The pictures do not belong in the copy. Restate all of the records word for word.

■ Records for this task ■
----

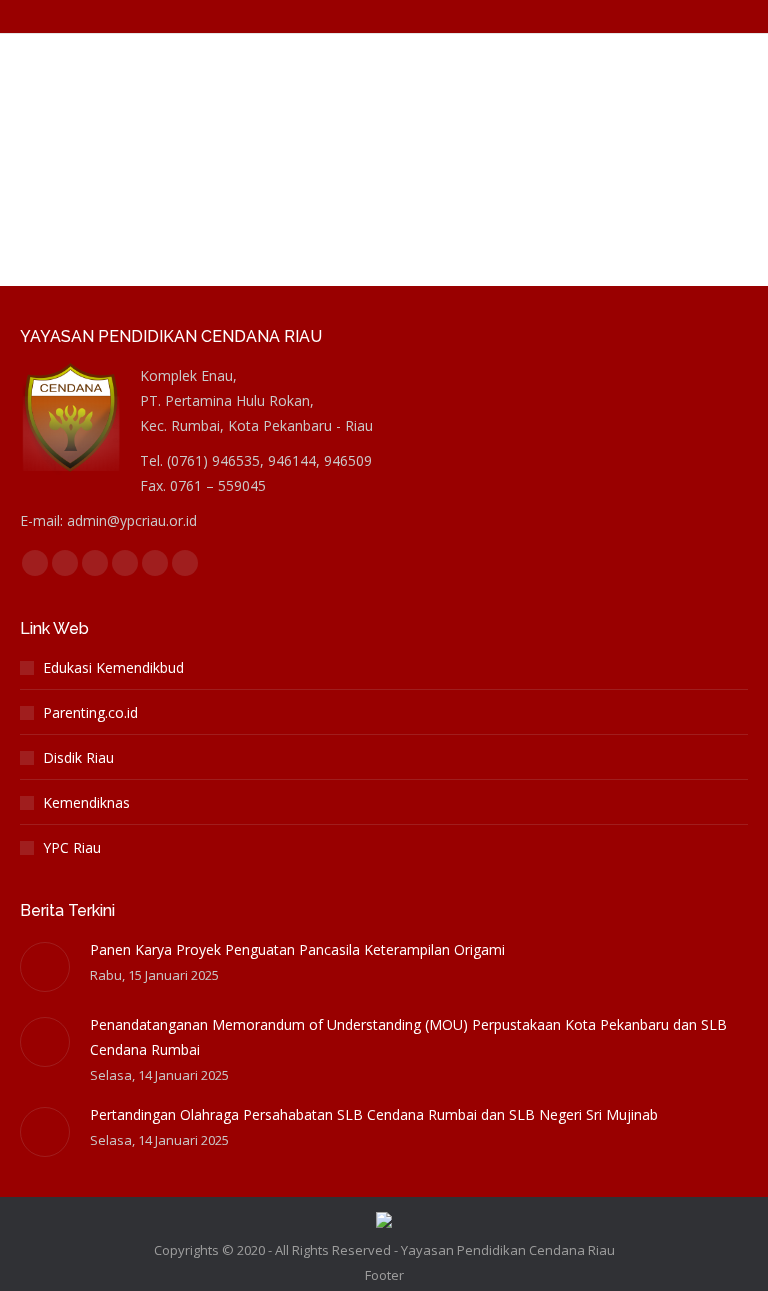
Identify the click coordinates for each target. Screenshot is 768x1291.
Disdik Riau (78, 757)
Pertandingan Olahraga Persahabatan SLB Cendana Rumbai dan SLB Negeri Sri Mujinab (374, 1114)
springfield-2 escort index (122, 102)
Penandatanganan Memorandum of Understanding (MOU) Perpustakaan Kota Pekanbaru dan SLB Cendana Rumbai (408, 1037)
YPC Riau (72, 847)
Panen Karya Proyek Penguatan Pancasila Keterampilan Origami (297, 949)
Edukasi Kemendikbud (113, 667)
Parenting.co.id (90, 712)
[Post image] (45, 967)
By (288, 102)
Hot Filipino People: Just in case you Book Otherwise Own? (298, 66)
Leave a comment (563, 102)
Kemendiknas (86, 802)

----

■ Response area ■
Identify the click coordinates for each target. Screenshot is 768x1291.
Disdik Riau (78, 757)
Pertandingan Olahraga Persahabatan SLB Cendana Rumbai dan SLB Negeri Sri Mujinab (374, 1114)
springfield-2 escort index (122, 102)
Penandatanganan Memorandum of Understanding (MOU) Perpustakaan Kota Pekanbaru dan SLB Cendana Rumbai (408, 1037)
YPC Riau (72, 847)
Panen Karya Proyek Penguatan Pancasila Keterampilan Origami (297, 949)
Edukasi Kemendikbud (113, 667)
Parenting.co.id (90, 712)
[Post image] (45, 967)
By (288, 102)
Hot Filipino People: Just in case you Book Otherwise Own? (298, 66)
Leave a comment (563, 102)
Kemendiknas (86, 802)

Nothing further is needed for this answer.